DATA PROVIDED –
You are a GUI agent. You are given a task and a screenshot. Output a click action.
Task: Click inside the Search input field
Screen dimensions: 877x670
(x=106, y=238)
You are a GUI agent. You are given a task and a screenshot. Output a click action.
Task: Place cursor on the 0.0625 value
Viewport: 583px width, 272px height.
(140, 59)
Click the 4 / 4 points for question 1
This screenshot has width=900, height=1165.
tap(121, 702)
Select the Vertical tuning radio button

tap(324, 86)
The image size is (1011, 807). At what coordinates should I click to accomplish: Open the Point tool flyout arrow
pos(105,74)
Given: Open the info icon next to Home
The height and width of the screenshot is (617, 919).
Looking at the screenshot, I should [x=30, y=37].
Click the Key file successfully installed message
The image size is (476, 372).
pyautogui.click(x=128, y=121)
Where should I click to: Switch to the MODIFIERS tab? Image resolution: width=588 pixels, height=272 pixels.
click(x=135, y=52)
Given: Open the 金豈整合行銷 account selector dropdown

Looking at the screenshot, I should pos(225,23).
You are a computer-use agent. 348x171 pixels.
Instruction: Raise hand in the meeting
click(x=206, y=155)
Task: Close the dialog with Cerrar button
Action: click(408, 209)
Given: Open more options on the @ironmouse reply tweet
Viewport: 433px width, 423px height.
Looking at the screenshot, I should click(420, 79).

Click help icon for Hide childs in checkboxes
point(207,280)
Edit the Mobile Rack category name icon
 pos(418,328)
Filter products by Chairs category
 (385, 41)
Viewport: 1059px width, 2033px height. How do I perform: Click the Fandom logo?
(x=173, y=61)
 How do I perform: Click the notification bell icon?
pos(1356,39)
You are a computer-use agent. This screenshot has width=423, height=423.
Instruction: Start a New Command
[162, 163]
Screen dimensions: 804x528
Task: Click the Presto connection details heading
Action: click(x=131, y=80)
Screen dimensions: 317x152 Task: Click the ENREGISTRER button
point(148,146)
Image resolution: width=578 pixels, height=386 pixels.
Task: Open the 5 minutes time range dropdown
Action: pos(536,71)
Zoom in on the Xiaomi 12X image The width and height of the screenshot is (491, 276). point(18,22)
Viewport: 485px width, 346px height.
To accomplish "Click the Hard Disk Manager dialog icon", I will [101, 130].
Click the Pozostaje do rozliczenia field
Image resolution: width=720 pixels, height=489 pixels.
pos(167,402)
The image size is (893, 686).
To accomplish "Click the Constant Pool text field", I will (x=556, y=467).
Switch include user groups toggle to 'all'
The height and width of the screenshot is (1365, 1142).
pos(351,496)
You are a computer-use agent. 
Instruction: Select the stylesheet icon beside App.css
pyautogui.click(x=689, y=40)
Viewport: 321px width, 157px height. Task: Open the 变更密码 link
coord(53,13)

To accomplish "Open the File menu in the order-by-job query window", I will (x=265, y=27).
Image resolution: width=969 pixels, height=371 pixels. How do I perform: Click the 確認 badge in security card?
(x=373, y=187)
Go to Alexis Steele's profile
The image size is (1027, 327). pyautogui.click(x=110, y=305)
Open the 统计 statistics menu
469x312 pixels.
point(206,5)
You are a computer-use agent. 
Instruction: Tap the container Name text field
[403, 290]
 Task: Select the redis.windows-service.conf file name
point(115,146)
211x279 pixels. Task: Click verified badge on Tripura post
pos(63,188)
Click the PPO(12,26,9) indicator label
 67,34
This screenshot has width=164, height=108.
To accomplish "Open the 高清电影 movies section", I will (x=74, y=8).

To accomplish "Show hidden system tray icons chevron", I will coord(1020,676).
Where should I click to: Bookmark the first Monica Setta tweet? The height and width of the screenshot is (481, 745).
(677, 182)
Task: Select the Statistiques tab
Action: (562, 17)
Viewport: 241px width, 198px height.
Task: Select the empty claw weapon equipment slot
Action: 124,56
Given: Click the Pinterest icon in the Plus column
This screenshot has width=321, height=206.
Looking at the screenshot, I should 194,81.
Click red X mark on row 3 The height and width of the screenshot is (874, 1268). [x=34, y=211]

WHAT YOU NEED TO DO – Where the records above contain a line with "Task: Select the redis.windows-service.conf", repeat that line and each later line through the end, exactly, and nothing more.

RESPONSE –
 Task: Select the redis.windows-service.conf file name
point(115,146)
211x279 pixels. Task: Click verified badge on Tripura post
pos(63,188)
Click the PPO(12,26,9) indicator label
 67,34
This screenshot has width=164, height=108.
To accomplish "Open the 高清电影 movies section", I will (x=74, y=8).

To accomplish "Show hidden system tray icons chevron", I will coord(1020,676).
Where should I click to: Bookmark the first Monica Setta tweet? The height and width of the screenshot is (481, 745).
(677, 182)
Task: Select the Statistiques tab
Action: (562, 17)
Viewport: 241px width, 198px height.
Task: Select the empty claw weapon equipment slot
Action: 124,56
Given: Click the Pinterest icon in the Plus column
This screenshot has width=321, height=206.
Looking at the screenshot, I should 194,81.
Click red X mark on row 3 The height and width of the screenshot is (874, 1268). [x=34, y=211]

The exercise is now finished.